County Executive Steve Bellone reported three more fatalities, including the death of a Babylon man in his 30s, who died yesterday at St. Joseph’s Hospital in Bethpage — the youngest Suffolk victim to succumb to the disease since the county reported its first COVID-19 death two weeks ago. He had an “underlying medical condition,” according to the county executive, who did not specify what the condition was.
The county’s death toll stands today at 40, according to information provided by the county executive at a press briefing this afternoon.
All 40 reported fatalities so far also had underlying medical conditions, county health officials have said.
Underlying conditions can include immune deficiencies, asthma, diabetes, heart disease and obesity. The elderly — already an at-risk group — are particularly vulnerable if they have underlying medical conditions, according to health officials.
Twenty-nine of the 40 people with COVID-19 who have died in Suffolk were aged 80 and above.
Statewide, 965 people have died from the coronavirus disease as of today, Gov. Andrew Cuomo said during a press briefing this afternoon.
Confirmed COVID cases in Suffolk topped 5,000 today — 5,023, as of the county executive’s daily press briefing, which began at about 2:15 p.m today. Those include (as of 11:30 p.m. yesterday) 68 in Riverhead and 138 in Southold.
Riverhead Volunteer Ambulance Corps Chief Bill Wilkinson said today more than two-thirds of ambulance calls are now either COVID cases or COVID rule-outs — people with fever and cough or flu-like symptoms. That’s up from about 50% a week ago.
The county executive said today there are more than 500 COVID patients hospitalized in Suffolk County — 160 of them in intensive care beds.

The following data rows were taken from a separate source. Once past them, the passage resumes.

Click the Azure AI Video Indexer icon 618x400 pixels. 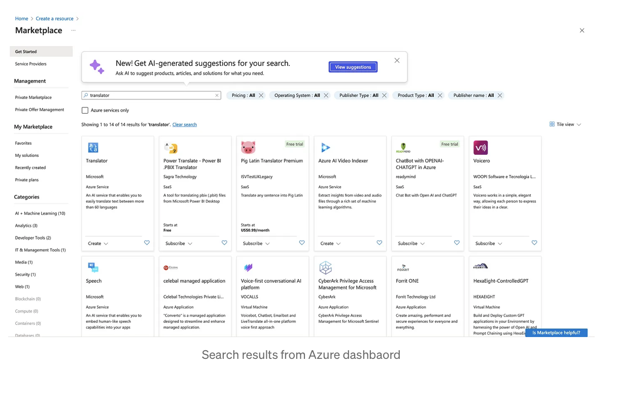[x=325, y=148]
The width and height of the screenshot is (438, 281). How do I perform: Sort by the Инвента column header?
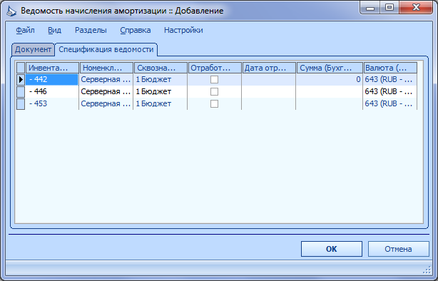point(52,68)
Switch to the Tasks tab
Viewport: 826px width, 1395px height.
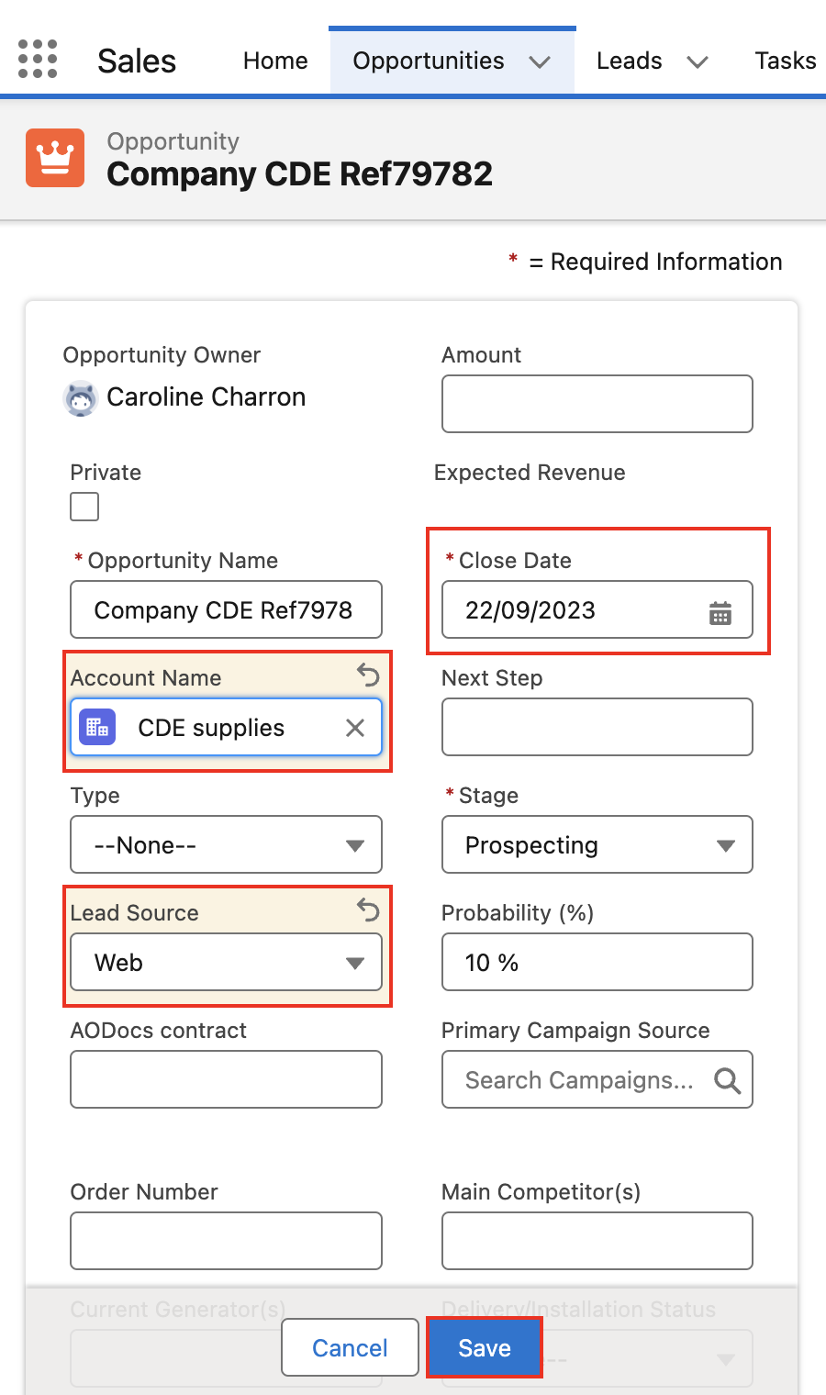[785, 61]
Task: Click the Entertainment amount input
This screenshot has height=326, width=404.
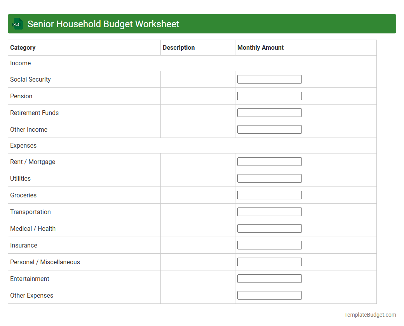Action: (269, 278)
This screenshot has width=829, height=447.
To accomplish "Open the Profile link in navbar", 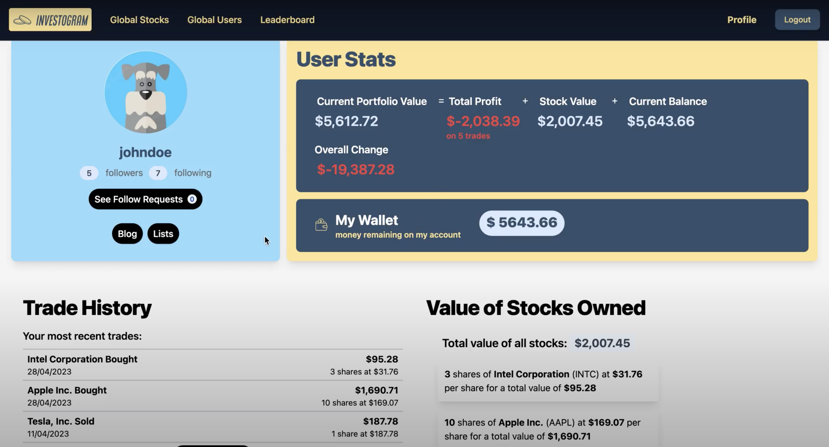I will click(742, 20).
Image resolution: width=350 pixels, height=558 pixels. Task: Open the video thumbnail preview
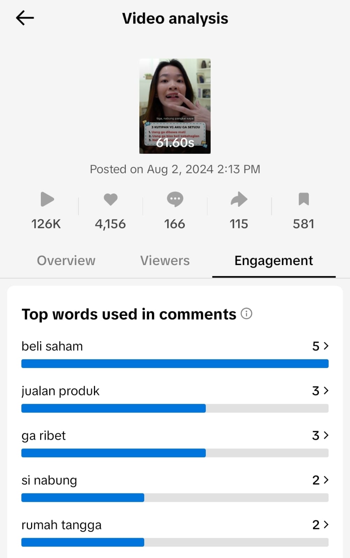click(x=175, y=106)
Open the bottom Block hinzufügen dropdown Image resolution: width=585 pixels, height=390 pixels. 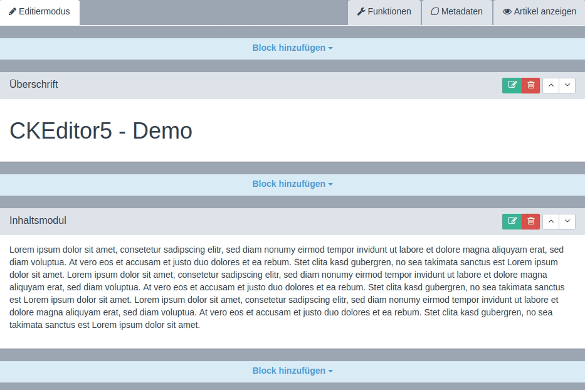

Peconic Bay Medical Center president and CEO Andrew Mitchell said today there are 48 COVID or COVID rule-out patients in the hospital. He said the hospital has opened up its second intensive care unit — the new 16-bed unit built as part of the recently opened critical care pavilion. It had been using only its existing 12-beds intensive care unit.
A spokesperson for Stony Brook Eastern Long Island Hospital in Greenport said yesterday the hospital has increased its bed capacity from a licensed 15 to 46 medical/surgical beds, and from two to five ICU beds. ELIH transfers all all ventilator patients to Stony Brook Southampton Hospital or Stony Brook University Hospital, the spokesperson said.
Suffolk County Commissioner of Health Dr. Gregson Pigott said today the county is not yet able to provide data on the number of patients considered recovered after infection with the novel coronavirus.
The governor said today of the 59,513 confirmed COVID-19 cases in New York, 8,503 are currently hospitalized, with an additional 3,572 patients discharged from hospitals. Cuomo reiterated that 80% of those infected with the virus do not require hospitalization.
Projections continue to forecast that the highest volume of cases, or the apex of the “curve,” will hit New York in two to three weeks, Cuomo said.